Dummy variables get treated just like any other variable–subtract the individual-specific mean to get a deviation score. Then include both the mean and deviation score in the model (but not the standard deviation). Despite this transformation, the interpretation of their coefficients is the same as if they were dummy variables.

Thank you Prof. Allison for your reply. I could apply the hybrid model on dummies now.

How about interaction effects? How to specify between-interaction effects and within-interaction effects? Thank you.

Interactions should be treated as just another variable. Let x and z be the two time-dependent variables. Before doing any transformations, create the product of x and z. Calculate the individual specific mean of xz–that’s your between component. Then subtract that mean from xz. That’s your within component.

What if you are interested in examining the interaction between a time-varying and a time-invariant predictor? Can you just include the cross-products in the model (e.g., deviationtimevarying x time-invariant meantimevarying x time-invariant)? Or do you similarly need to first create the product and then calculate the specific mean and deviation?

First create the product, then the means and deviations of that product.

I have a related question. What to do when you are interested in including time-varying dummy (i.e., xit) with its ex ante (i.e., xit-1) or ex post (i.e., xit+1) effect? The means of the variables highly coorelated each other and they might suffer from multicollinearity.

For any panel or time series data, multicollinearity is always a likely problem with multiple lags and leads. I don’t know of any general solution. But if you are just concerned about multicollinearity among the means, keep in mind that we are usually uninterested in the coefficients of the means in a hybrid (between-within) model. And multicollinearity only affects the variables that are collinear.

Hello Professor Allison,

We currently only have the between- and within-components of x and z in our models and want to specify an interaction for x and z as you explain above.

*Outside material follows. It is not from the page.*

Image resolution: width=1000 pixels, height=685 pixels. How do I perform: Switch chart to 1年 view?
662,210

In this case, will we also have to include the main effects for x and z (in addition to their within- and between- effects which we already have)? Or do we need to include the main effect for “xz”?

The standard approach is to treat xz as “just another variable”. That is, the between component is the individual-specific mean of xz, and the within component subtracts this mean from xz. However, there are some potential problems with this approach–see the article at https://doi.org/10.1177/0049124120914934.

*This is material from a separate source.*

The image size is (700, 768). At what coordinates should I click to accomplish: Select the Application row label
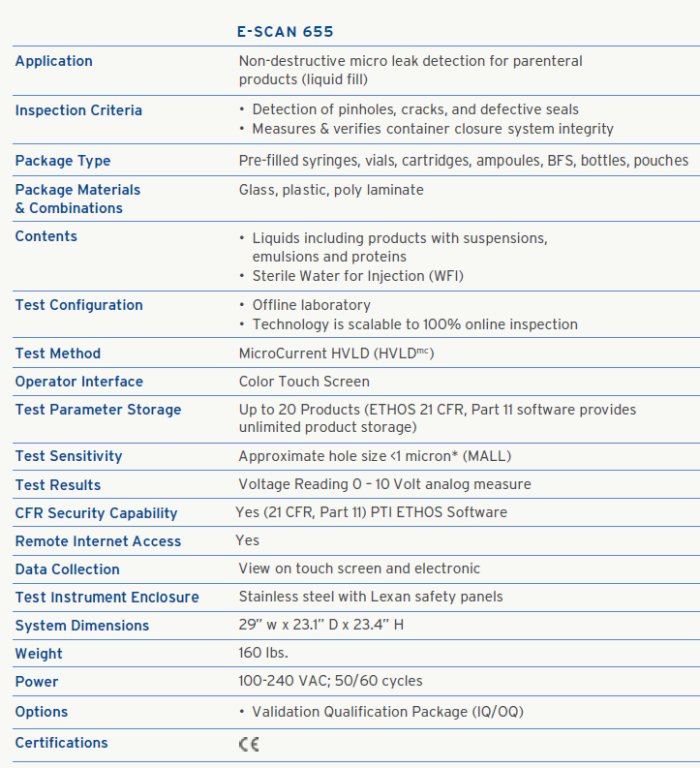[x=54, y=61]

Dr. Allison, Thank you very much for your great post and SAS book.

If “within” predictor X has four groups,should we create three dummy variables (X1,X2,X3) and then calculate cluster-specific mean(Mx1,Mx2,Mx3)?

In this way, the final model would have three terms related to X(X1,X2,X3) and three terms related to mean(Mx1,Mx2,Mx3). Am I right? Thank you so much.

Yes, that is correct.

Thank you for an excellent post. In your Fixed Effects Regression Models book you indicate that the hybrid models in the context of survival outcomes did not work so well in some simulations you performed. What types of hybrid survival models did you evaluate? Was it similar to the models Sjölander et al. used in their paper, or was it different? Their model does seem to be somewhat atypical in how the between and within effects are decomposed (i.e., they simply use the group mean in the model and interpret that as the between effect).

Thanks,

Guy

Frankly, I don’t recall under what conditions the hybrid model didn’t work well for survival models. I haven’t had a chance to study the Sjolander paper carefully, but there’s no problem with just putting in the group mean, as I explain toward the end of the blog post. In that case, however, the coefficient for the group mean is the DIFFERENCE between the within and between effects.